DataSift's massively parallel architecture allows us to divide a Historics query into a collection of smaller tasks and run them simultaneously to give you the highest performance possible. Each of these smaller tasks acts on a "chunk" of data.

A chunk is defined by a unit of time. For instance, it might be from midnight to the following midnight. In this case, if you create a Historics query that begins at 4pm on one day and ends at 10am the following day, it will run for 8 hours in one chunk and 10 hours in another.

Let's look at another example. Suppose you write CSDL code to look for mentions of a new beverage, Data Cola:

twitter.text contains "Data Cola"

and you want to run that from January 1, 2012 to Jan 31, 2012.
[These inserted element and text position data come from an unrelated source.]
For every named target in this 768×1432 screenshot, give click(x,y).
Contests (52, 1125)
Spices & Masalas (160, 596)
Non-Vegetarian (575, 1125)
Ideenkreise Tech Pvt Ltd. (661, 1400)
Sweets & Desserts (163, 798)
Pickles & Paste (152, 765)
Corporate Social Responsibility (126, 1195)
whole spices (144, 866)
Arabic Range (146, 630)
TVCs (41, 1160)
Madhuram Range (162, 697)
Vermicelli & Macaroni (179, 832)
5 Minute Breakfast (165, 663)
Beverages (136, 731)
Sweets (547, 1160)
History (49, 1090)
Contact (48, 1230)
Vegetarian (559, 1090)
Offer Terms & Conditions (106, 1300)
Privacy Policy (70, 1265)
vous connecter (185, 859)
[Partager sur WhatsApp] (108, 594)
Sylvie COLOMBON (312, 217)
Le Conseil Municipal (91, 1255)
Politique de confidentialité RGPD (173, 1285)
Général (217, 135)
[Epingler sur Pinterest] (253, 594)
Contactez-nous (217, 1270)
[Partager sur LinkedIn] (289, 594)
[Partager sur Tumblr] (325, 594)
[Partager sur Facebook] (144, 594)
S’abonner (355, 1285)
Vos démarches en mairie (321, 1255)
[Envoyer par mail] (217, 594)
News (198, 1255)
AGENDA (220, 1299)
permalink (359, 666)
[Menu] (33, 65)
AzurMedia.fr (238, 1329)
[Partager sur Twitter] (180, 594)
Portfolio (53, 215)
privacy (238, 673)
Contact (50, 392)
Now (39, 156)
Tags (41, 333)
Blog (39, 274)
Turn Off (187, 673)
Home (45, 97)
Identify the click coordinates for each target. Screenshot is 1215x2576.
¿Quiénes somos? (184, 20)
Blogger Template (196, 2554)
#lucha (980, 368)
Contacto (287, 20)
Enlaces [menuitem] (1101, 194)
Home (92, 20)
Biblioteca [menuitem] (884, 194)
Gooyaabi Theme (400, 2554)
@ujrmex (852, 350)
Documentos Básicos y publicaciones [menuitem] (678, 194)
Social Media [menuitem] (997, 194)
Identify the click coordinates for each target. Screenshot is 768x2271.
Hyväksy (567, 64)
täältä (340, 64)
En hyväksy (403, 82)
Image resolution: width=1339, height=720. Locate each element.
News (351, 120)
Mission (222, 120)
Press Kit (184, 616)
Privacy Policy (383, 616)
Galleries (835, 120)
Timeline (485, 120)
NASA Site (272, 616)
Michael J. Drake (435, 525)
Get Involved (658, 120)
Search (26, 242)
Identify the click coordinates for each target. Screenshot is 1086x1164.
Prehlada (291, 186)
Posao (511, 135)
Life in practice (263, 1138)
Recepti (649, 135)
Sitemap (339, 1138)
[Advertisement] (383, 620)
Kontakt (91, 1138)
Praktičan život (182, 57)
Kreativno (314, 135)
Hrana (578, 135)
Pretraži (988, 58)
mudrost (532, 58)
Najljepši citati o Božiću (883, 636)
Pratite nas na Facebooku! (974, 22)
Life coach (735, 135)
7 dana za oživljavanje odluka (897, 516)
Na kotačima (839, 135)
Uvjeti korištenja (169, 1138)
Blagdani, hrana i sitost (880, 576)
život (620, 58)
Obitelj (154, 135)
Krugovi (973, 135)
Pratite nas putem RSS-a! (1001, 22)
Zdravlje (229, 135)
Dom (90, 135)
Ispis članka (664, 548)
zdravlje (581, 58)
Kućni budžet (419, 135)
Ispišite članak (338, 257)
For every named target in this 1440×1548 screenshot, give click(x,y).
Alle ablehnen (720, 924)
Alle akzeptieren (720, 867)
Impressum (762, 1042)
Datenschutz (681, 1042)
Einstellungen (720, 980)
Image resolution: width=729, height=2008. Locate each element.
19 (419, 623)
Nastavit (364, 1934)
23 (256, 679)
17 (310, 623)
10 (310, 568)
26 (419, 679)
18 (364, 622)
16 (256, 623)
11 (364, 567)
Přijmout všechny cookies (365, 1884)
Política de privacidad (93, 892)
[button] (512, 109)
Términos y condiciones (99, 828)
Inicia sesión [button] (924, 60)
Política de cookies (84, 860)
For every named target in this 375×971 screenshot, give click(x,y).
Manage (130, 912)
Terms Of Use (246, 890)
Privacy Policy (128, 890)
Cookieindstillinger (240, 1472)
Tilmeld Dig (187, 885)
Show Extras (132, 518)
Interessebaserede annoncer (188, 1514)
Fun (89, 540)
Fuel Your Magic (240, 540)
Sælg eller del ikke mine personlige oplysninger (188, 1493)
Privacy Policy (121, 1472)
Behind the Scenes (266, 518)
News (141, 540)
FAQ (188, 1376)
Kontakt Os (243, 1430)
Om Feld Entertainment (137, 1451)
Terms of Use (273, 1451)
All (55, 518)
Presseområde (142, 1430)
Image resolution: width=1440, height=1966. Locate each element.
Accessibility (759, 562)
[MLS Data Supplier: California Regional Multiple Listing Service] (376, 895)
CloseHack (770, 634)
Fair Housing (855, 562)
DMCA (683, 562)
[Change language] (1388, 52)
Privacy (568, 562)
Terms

You send that CSDL to the /historics/prepare endpoint and you create a Historics query that begins at one second past midnight on January 1 and ends at midnight on January 31. If the chunk size is one day, DataSift will create 31 chunks and process one entire day of your query in each chunk.

Each of these 31 tasks runs in parallel, so DataSift delivers the data from each day as soon as DataSift finds it. As a consequence, the sequence in which it reaches you is not chronological.

To determine the progress of a parallel Historics query, hit the /historics/get endpoint and specify the Historics id of your Historics query (the id that you received when you hit the /historics/prepare endpoint. You can call the historics/get endpoint without specifying a Historics id but, if you do, it will not return information about chunks.